WHAT TO DO:
[a] In the excerpt on speech-synthesis evaluation, which system is slightly ahead of the proposed model in emotion accuracy on the Internal set?
[b] Translate this sentence from the excerpt on speech-synthesis evaluation into Spanish: "On AISHELL-3, the proposed method again achieves the best CER and the best prosody metrics."

EXCERPT START

6.2 Objective metrics: intelligibility, emotion, and prosody

The objective results support the subjective findings. The proposed method improves CER on all three datasets, suggesting that explicit dynamic prosody conditioning does not hurt linguistic fidelity and may even help generation robustness.

On ESD, the proposed model is best on all reported metrics: lowest CER, highest emotion similarity, highest emotion accuracy, highest pitch and energy correlations, and lowest pitch and energy RMSE. On the Internal set, it achieves the best CER and emotion similarity, while emotion accuracy is slightly below CosyVoice(50k) but still competitive. On AISHELL-3, the proposed method again achieves the best CER and the best prosody metrics.

Several trends are worth emphasizing:

• Comparing against CosyVoice(50k): dynamic prosody prediction consistently improves style-sensitive metrics, especially on ESD and Internal, which are rich in emotion and speaking-style variation.
• Comparing against CoT: the proposed method outperforms static utterance-level prosody prediction, indicating that conditioning on previously generated speech is beneficial beyond simply adding explicit prosody tokens.
• Generalization to neutral speech: improvements remain visible on AISHELL-3, suggesting that the method is not limited to expressive/emotional speech.

6.3 Comparison with larger open-source systems

The paper further evaluates the proposed 50k-hour model against Vevo1.5, F5-TTS, and a much larger CosyVoice model trained on 170k hours. The comparison is subjective preference only. The proposed model wins against Vevo1.5 and F5-TTS on all three datasets, and it also beats the larger CosyVoice model on the style-rich ESD and Internal sets. Against the larger CosyVoice model on AISHELL-3, the proposed method does not show a significant preference advantage, but it remains competitive.

EXCERPT END
STORED DATA START

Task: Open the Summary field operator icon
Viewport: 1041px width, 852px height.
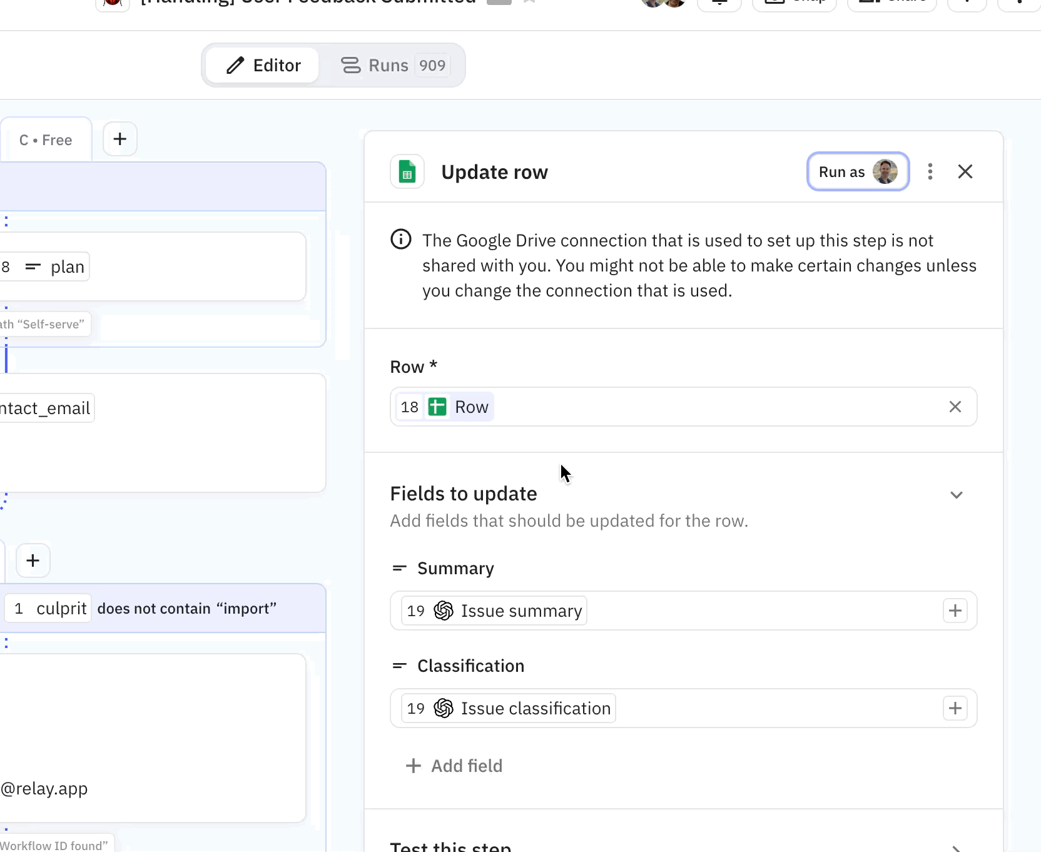Action: tap(399, 568)
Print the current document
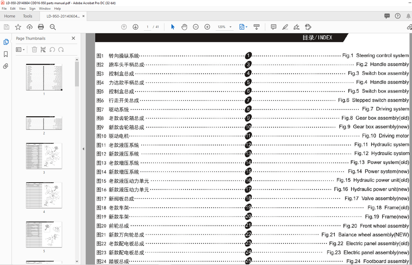The height and width of the screenshot is (265, 412). point(41,27)
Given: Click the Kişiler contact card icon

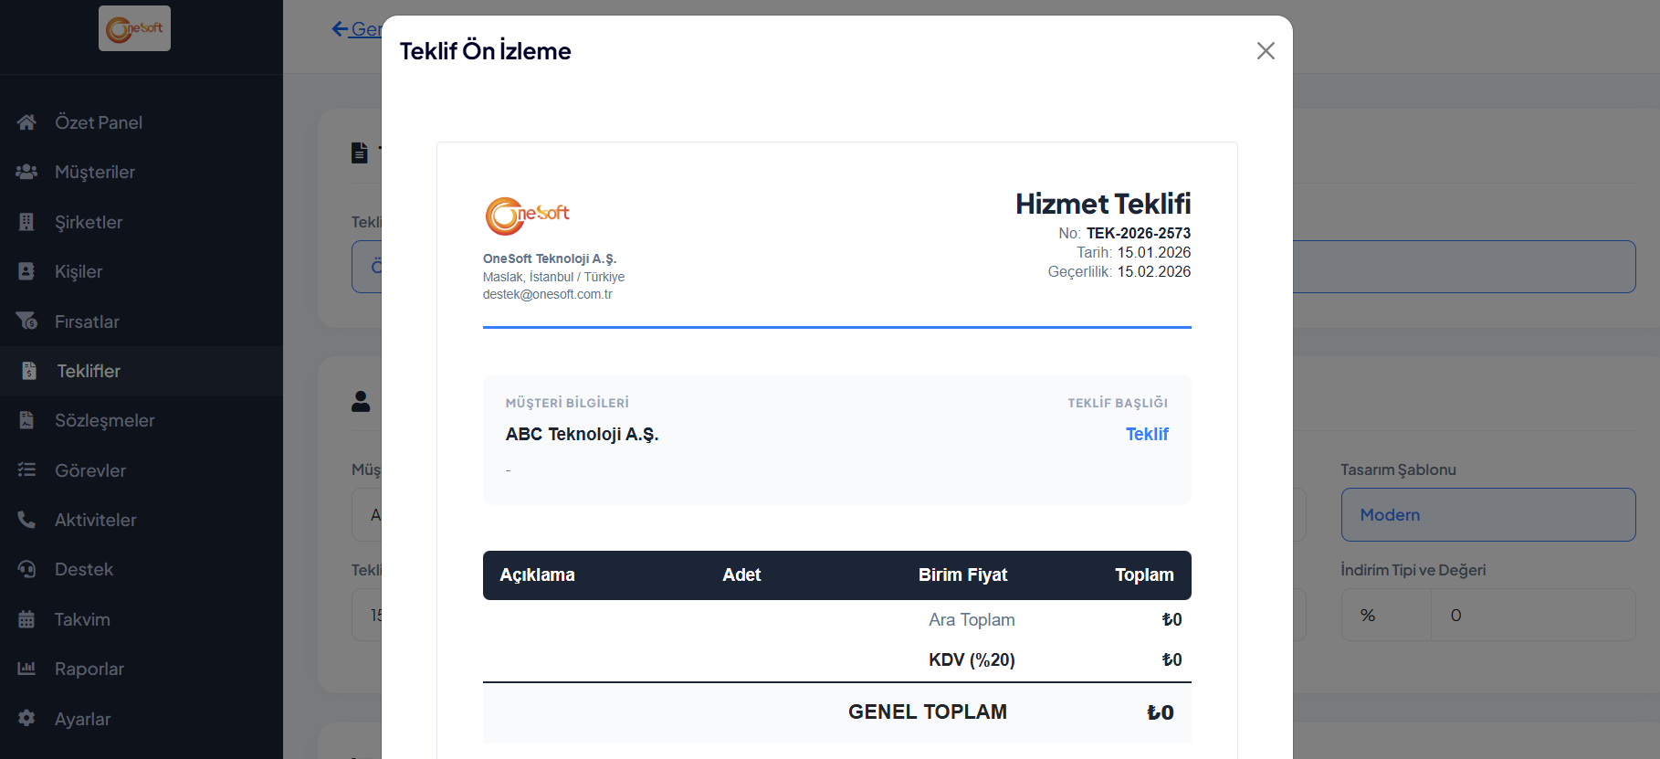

STORED DATA END

TASK-BY-TASK ANSWERS:
[a] CosyVoice(50k)

[b] En AISHELL-3, el método propuesto vuelve a lograr el mejor CER y las mejores métricas de prosodia.